What If You’re Exactly Where You Need to Be? 3 Lessons on Thriving in Exile

We’ve all been there. That place in life we didn’t choose and desperately wish we could leave. It might be a new city that doesn’t feel like home, a job that feels like a dead end, a health situation that has become a wilderness, or a relationship that weighs on us like an unwanted burden. We dig our heels in, sigh a great sigh, and wonder how we ended up so far from where we wanted to be.

These seasons can feel like a personal exile—a foreign land where we feel stuck, isolated, and long to escape. But what if these unwanted detours are not mistakes? What if these periods of discomfort hold an unexpected purpose? It’s a challenging thought, but these times of exile might be the very ground where our most profound growth is meant to happen.

Your Exile Might Be Intentional

Consider the ancient story of the Jewish people in exile in Babylon, as told by the prophet Jeremiah. To help my middle and high school students in Texas grasp the shock of this event, I tell them it’s as if Canada were to sweep down, kidnap us all, and drag us north. You should see their horrified, wide-eyed expressions. "And never come back?" they ask. No, you would never come back.
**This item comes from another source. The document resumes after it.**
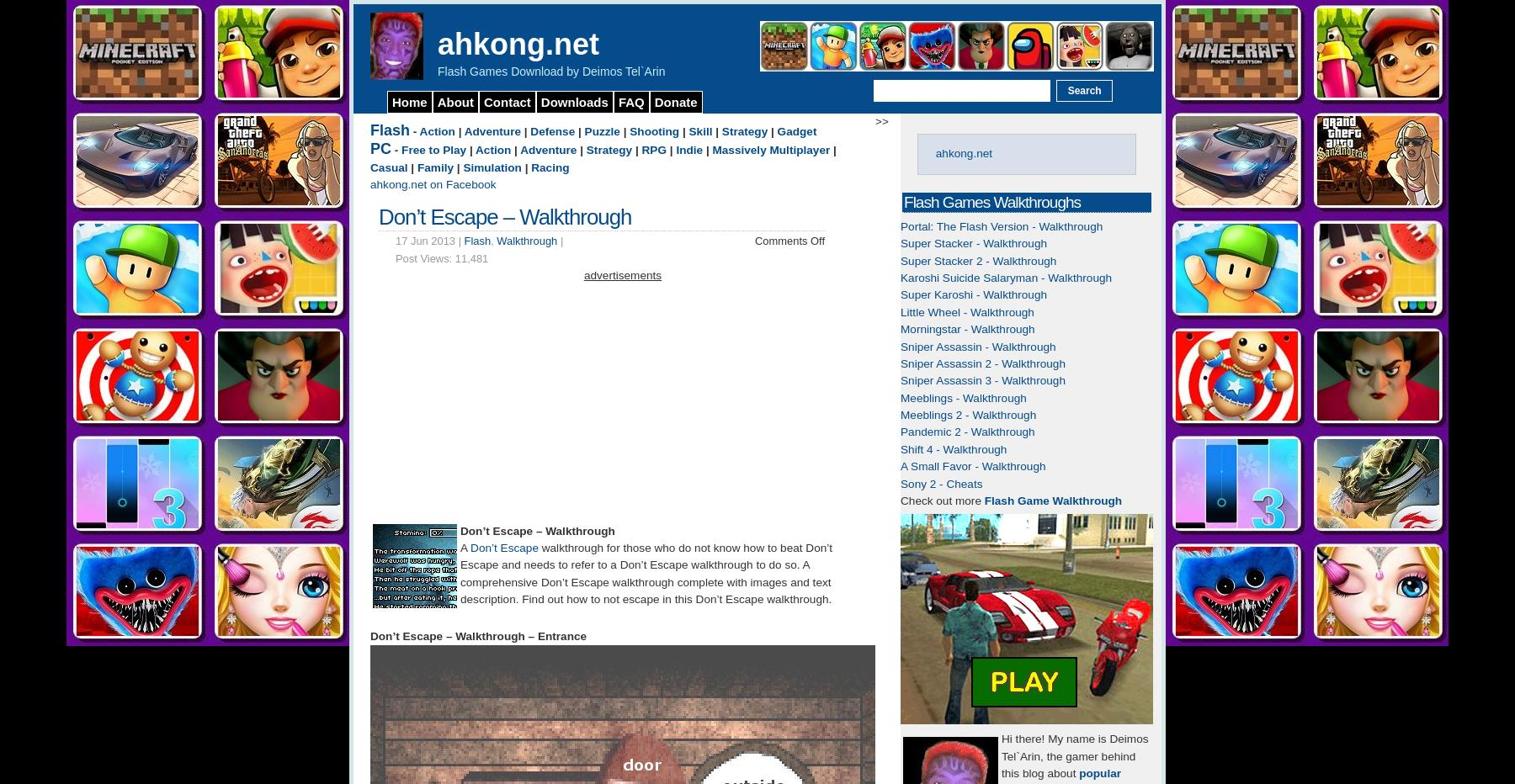 This screenshot has width=1515, height=784. What do you see at coordinates (900, 431) in the screenshot?
I see `'Pandemic 2 - Walkthrough'` at bounding box center [900, 431].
But the most jarring part of Jeremiah’s message to the exiles was this: their situation was God's doing, part of God’s will. Can you imagine how that would feel? How could God ever will that a Texan be ripped from the Blue Bonnet bosom and taken to the Canadian tundra? Are you feeling indignant or at least uncomfortable? That feeling might be familiar. When we look at the difficult, uncomfortable circumstances in our own lives, it’s hard to imagine that they could be part of a greater plan.

Plant a Garden Where You Are

The crucial message for the exiles in Babylon was that their redemption wouldn’t come from being rescued from their circumstances, but by embodying those circumstances in a new way. Transformation happens within the hardship.

I know this feeling personally. When my husband Jordan dragged me from Dallas nearly five years ago, I dug my heels in and sighed a great sigh. I felt sent into exile. But then I started going to the local farmers market in Louisiana. I met Ruben and Rob, brothers who make the best cinnamon rolls I’ve ever had. I met Camille, who grows lettuce in a greenhouse in her backyard, and Marcus, who runs the most philosophically intentional plant nursery you can imagine. I met Rosalie, who bakes sourdough with her four children underfoot. I built a house to live in and planted a garden. Literally and figuratively, I bore a son there, and I sought the welfare of the city I’d been sent to, praying fervently on its behalf. Over time, God gave me a great love for that place and a strong community, transforming exile into home.

God didn't deliver these exiles from Babylon. But he did bless their gardens and give them many children. He did give them neighbors and a good life in a place they didn't want to be.

By actively building a life—planting gardens, bearing children, and seeking the good of the community—the exiles found that God could create a home for them right where they were. What good might be in the space where you are now, waiting to be cultivated?

Gratitude Is Your Tool for Transformation

But what if it feels impossible to find any good to cultivate? What if the ground of your exile feels too hard to plant anything new? For those moments, there is a powerful tool that can unlock freedom and healing, even when your circumstances don’t change: gratitude. In the gospels, Jesus heals ten lepers, dismissing them from their physical and social exile. But only one comes back.

He returns to thank Jesus, to acknowledge the true source of his healing. This act of returning to give thanks is the key. It shifts the focus from the problem to the provider, from the hardship to the healer. It’s in this posture of gratitude that true transformation occurs.

I wonder what returning and giving thanks might look like in your exile.

It involves a conscious decision to pay attention to the gifts that God gives despite the exile, or in the midst of it, or perhaps even because of it. This practice doesn't ignore the pain, but it refuses to let the pain have the final word. It opens our eyes to the goodness that can coexist with our hardship.

Finding Freedom Where You Are

Our circumstances may be beyond our control, but our posture toward them is not. The stories from Jeremiah and the gospels show us that God longs for us to have the courage to honestly see where we are—to sit with the discomfort and grief, to look around, and from that honest place to ask God how he seeks to free us right where we are.

What tool of his transformation there might be in our lives?